## Task item
The response must consist of all the entries, duplicated without alteration.

(Saved entries)
-- Opening Marker --

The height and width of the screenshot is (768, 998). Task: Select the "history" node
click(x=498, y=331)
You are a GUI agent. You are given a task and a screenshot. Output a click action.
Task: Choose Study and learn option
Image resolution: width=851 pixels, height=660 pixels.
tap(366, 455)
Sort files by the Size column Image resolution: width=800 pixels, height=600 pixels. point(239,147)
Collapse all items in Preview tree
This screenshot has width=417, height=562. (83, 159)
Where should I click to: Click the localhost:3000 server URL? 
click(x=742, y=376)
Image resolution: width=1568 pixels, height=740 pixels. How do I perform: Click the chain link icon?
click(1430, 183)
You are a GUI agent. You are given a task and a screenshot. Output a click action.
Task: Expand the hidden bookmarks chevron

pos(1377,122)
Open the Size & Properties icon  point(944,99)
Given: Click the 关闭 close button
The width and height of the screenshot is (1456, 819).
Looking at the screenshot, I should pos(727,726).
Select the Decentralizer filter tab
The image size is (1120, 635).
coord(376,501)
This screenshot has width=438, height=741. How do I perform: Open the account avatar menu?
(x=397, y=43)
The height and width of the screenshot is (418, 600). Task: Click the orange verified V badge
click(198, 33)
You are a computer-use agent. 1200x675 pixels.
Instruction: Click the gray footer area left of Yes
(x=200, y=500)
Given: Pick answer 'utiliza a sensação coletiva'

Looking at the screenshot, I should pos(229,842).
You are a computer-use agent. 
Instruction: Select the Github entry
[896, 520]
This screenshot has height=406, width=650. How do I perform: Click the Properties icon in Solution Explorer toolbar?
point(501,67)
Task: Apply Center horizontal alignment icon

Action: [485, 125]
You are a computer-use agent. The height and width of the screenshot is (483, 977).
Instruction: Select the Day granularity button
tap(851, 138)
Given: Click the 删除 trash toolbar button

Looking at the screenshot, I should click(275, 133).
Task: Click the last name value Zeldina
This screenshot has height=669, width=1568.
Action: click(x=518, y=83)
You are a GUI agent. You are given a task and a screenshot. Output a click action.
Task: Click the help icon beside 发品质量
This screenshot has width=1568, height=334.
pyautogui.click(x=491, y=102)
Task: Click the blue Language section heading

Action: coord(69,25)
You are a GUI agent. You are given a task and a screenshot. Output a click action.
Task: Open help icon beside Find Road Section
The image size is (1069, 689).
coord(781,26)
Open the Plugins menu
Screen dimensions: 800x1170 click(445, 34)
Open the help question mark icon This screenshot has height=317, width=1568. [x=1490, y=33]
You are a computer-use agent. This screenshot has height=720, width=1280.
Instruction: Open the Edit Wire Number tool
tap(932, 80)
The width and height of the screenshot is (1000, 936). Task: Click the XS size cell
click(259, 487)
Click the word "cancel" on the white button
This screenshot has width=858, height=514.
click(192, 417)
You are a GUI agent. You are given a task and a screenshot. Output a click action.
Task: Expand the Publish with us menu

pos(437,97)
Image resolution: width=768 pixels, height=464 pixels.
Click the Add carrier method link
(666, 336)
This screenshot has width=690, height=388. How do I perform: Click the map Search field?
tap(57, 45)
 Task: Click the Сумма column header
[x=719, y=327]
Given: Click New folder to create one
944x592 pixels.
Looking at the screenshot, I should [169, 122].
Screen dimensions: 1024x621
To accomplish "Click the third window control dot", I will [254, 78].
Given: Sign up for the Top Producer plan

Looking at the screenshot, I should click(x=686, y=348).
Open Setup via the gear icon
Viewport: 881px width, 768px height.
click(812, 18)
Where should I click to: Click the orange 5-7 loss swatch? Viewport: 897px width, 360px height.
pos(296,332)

-- Closing Marker --

## The completed task
The height and width of the screenshot is (768, 998). Task: Select the "history" node
click(x=498, y=331)
You are a GUI agent. You are given a task and a screenshot. Output a click action.
Task: Choose Study and learn option
Image resolution: width=851 pixels, height=660 pixels.
tap(366, 455)
Sort files by the Size column Image resolution: width=800 pixels, height=600 pixels. point(239,147)
Collapse all items in Preview tree
This screenshot has width=417, height=562. (83, 159)
Where should I click to: Click the localhost:3000 server URL? 
click(x=742, y=376)
Image resolution: width=1568 pixels, height=740 pixels. How do I perform: Click the chain link icon?
click(1430, 183)
You are a GUI agent. You are given a task and a screenshot. Output a click action.
Task: Expand the hidden bookmarks chevron

pos(1377,122)
Open the Size & Properties icon  point(944,99)
Given: Click the 关闭 close button
The width and height of the screenshot is (1456, 819).
Looking at the screenshot, I should pos(727,726).
Select the Decentralizer filter tab
The image size is (1120, 635).
coord(376,501)
This screenshot has width=438, height=741. How do I perform: Open the account avatar menu?
(x=397, y=43)
The height and width of the screenshot is (418, 600). Task: Click the orange verified V badge
click(198, 33)
You are a computer-use agent. 1200x675 pixels.
Instruction: Click the gray footer area left of Yes
(x=200, y=500)
Given: Pick answer 'utiliza a sensação coletiva'

Looking at the screenshot, I should pos(229,842).
You are a computer-use agent. 
Instruction: Select the Github entry
[896, 520]
This screenshot has height=406, width=650. How do I perform: Click the Properties icon in Solution Explorer toolbar?
point(501,67)
Task: Apply Center horizontal alignment icon

Action: [485, 125]
You are a computer-use agent. The height and width of the screenshot is (483, 977).
Instruction: Select the Day granularity button
tap(851, 138)
Given: Click the 删除 trash toolbar button

Looking at the screenshot, I should click(275, 133).
Task: Click the last name value Zeldina
This screenshot has height=669, width=1568.
Action: click(x=518, y=83)
You are a GUI agent. You are given a task and a screenshot. Output a click action.
Task: Click the help icon beside 发品质量
This screenshot has width=1568, height=334.
pyautogui.click(x=491, y=102)
Task: Click the blue Language section heading

Action: coord(69,25)
You are a GUI agent. You are given a task and a screenshot. Output a click action.
Task: Open help icon beside Find Road Section
The image size is (1069, 689).
coord(781,26)
Open the Plugins menu
Screen dimensions: 800x1170 click(445, 34)
Open the help question mark icon This screenshot has height=317, width=1568. [x=1490, y=33]
You are a computer-use agent. This screenshot has height=720, width=1280.
Instruction: Open the Edit Wire Number tool
tap(932, 80)
The width and height of the screenshot is (1000, 936). Task: Click the XS size cell
click(259, 487)
Click the word "cancel" on the white button
This screenshot has width=858, height=514.
click(192, 417)
You are a GUI agent. You are given a task and a screenshot. Output a click action.
Task: Expand the Publish with us menu

pos(437,97)
Image resolution: width=768 pixels, height=464 pixels.
Click the Add carrier method link
(666, 336)
This screenshot has width=690, height=388. How do I perform: Click the map Search field?
tap(57, 45)
 Task: Click the Сумма column header
[x=719, y=327]
Given: Click New folder to create one
944x592 pixels.
Looking at the screenshot, I should [169, 122].
Screen dimensions: 1024x621
To accomplish "Click the third window control dot", I will [254, 78].
Given: Sign up for the Top Producer plan

Looking at the screenshot, I should click(x=686, y=348).
Open Setup via the gear icon
Viewport: 881px width, 768px height.
click(812, 18)
Where should I click to: Click the orange 5-7 loss swatch? Viewport: 897px width, 360px height.
pos(296,332)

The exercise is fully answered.